AI Options, not ‘Optimism’
‘Optimism’ is about odds of success, but odds are for spectators. Participants weigh options, not odds.
Optimism clashes with realism. I focus on futures in which a series of difficult problems are solved, yet I strive to be realistic, and I’m not an optimist, so what’s going on?
After grappling with alternative approaches to this topic — concrete situations, conditional probabilities, dependency chains — I declared failure and dropped the project. Here are the resulting fragments after some cleanup:
Common misguided thinking
Here’s an easy and effective way to misunderstand our situation:
“We’re on a path to superintelligence, which may be impossible to control and hence likely to destroy us. Therefore, we can’t assume that powerful AI will help us solve seemingly intractable problems. To assume otherwise would be naïvely optimistic, and with so many critical problems, our odds of success are poor.”
Here’s a better way to think about it:
“We’re on a path to superintelligence, which must be steerable, or nothing else matters. Therefore, in every future that matters we can assume that powerful AI will help us solve seemingly intractable problems. Our options in a hypercapable world are largely unexplored, and our overall odds of success are unknown.”
In this situation, debating odds of success is pointless, exploring options is crucial, and optimism is irrelevant. Practical strategic thought must assume (and seek!) one crucial success: steerable superintelligent-level AI.
Participants don’t think like spectators
The appearance of a clash between realism and optimism has epistemic roots in the difference between science and engineering1 — the difference between a spectator estimating odds of success and a participant seeking ways to achieve it.
Spectators trace causality forward, whether toward failure or success.
Participants chain backward, seeking preconditions for success.Spectators imagine chains of events and debate probabilities.
Participants explore chains of actions and weigh alternative goals.Spectators think like scientists and make estimates.
Participants think like engineers and make proposals.
Here’s the problem: To play the role of a participant well, it’s necessary to consider what ‘success’ means and what it requires, even if this means focusing on futures in which many difficult problems are solved.
Most people choose to be spectators.
Probabilities conditioned on success
To recognize paths to success means exploring potential success-states and their preconditions, backward chaining to find ways forward. Let’s consider this abstractly.

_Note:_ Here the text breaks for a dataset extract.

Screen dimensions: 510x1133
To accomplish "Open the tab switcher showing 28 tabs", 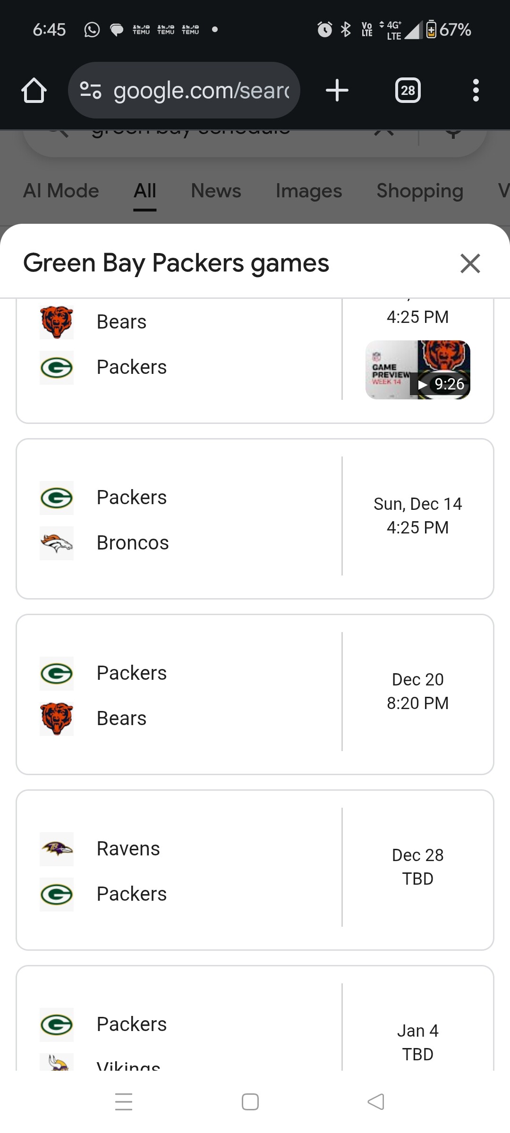I will coord(408,90).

There is no ‘optimism’ or ‘pessimism’ in this approach, only a search for promising options — a task that requires conceptualizing and comparing options, not debating P(doom). If preconditions require solutions to problems X, Y, and Z, then P(solve-X) = P(solve-X | solve-Y, solve-Z). In other words, in the possible worlds we’re considering, solutions to X can and must assume solutions to Y and Z. Conditioned on overall success, all preconditions must be met, and if solving one problem can help solve another, there is no ‘optimism’ in assuming that it actually does.
Now consider solve-SI ≈ “successfully manage emerging superintelligence”. Given well-informed policies, and for many values of X, P(solve-X | solve-SI, policy) will be substantial.

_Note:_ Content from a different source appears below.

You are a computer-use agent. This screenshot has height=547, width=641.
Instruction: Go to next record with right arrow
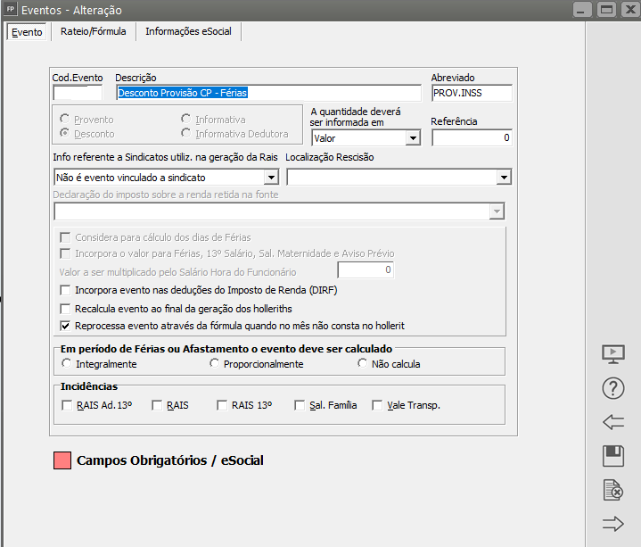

The logic of dependency and enablement
When SI creates a problem, SI-level solutions may be necessary, could be sufficient, and may call for strategic differential technology development. This creates chains of risks, mitigations, enablements, requirements, dependencies, policy challenges, and even some favorable near-inevitabilities.
Here are some connections in rough outline, using ‘~requires’ (meaning ‘requires, with caveats’) to abbreviate what would otherwise be extensive discussions of alternatives and challenges. Each point is linked to a previous post:
Agency architectures: SI could enable uncontrolled agents → structured workflows can steer SI-level capabilities → ~requires enablements that scale workflows to SI-level capabilities.

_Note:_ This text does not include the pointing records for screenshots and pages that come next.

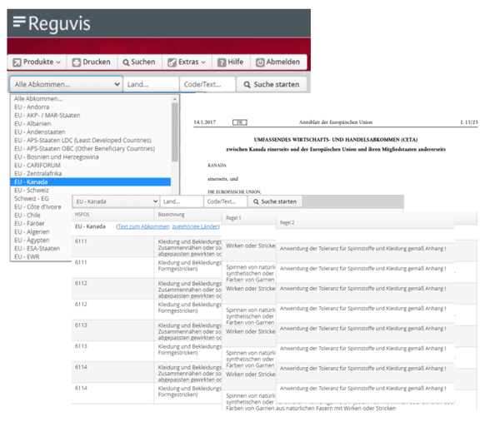500x422 pixels.
Task: Expand the Alle Abkommen dropdown
Action: point(65,84)

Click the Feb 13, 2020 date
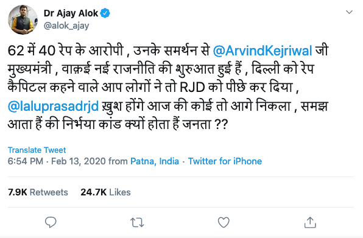(78, 161)
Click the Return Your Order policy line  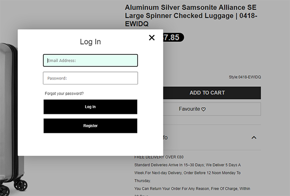192,189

Software security: SI could exploit any software vulnerability → reliable security ~requires formally verified systems → achieving this ~requires scalable AI-based formal verification.
Verification frameworks: SI could enable strong deception → trust structures ~require structured transparency → effective trust frameworks ~requires secure computational foundations.
Strategic stability: SI accelerates arms races → stability ~requires defensive dominance → avoiding instability ~requires enabling rapid defensive deployment.
Resource conflicts: SI could intensify competition → blunting resource competition may be necessary for stability → ~requires recognition of prospects for SI-enabled abundance.
The key consideration is that the “~required” conditions are substantially enabled by steerable superintelligence, which is itself a requirement for the futures that matter.
When realism seems unrealistic
Consider strategic planning in a world that must solve multiple unprecedented problems to avoid disaster. In this world:
Successful outcomes require multiple unprecedented successes.
Scenarios with multiple unprecedented successes seem unrealistic.
Therefore, scenarios that make success possible get little attention.
This stylized picture resembles today’s situation, and (3) is a threat to your life. How can we change the conversation?
This is a deep topic discussed in “The Clashing Concerns of Engineering and Science” (pdf), Chapter 8 of Radical Abundance. It turns out that epistemic structures of science and engineering are like duals in a category-theoretic sense. A failure to appreciate this has created substantial intellectual friction.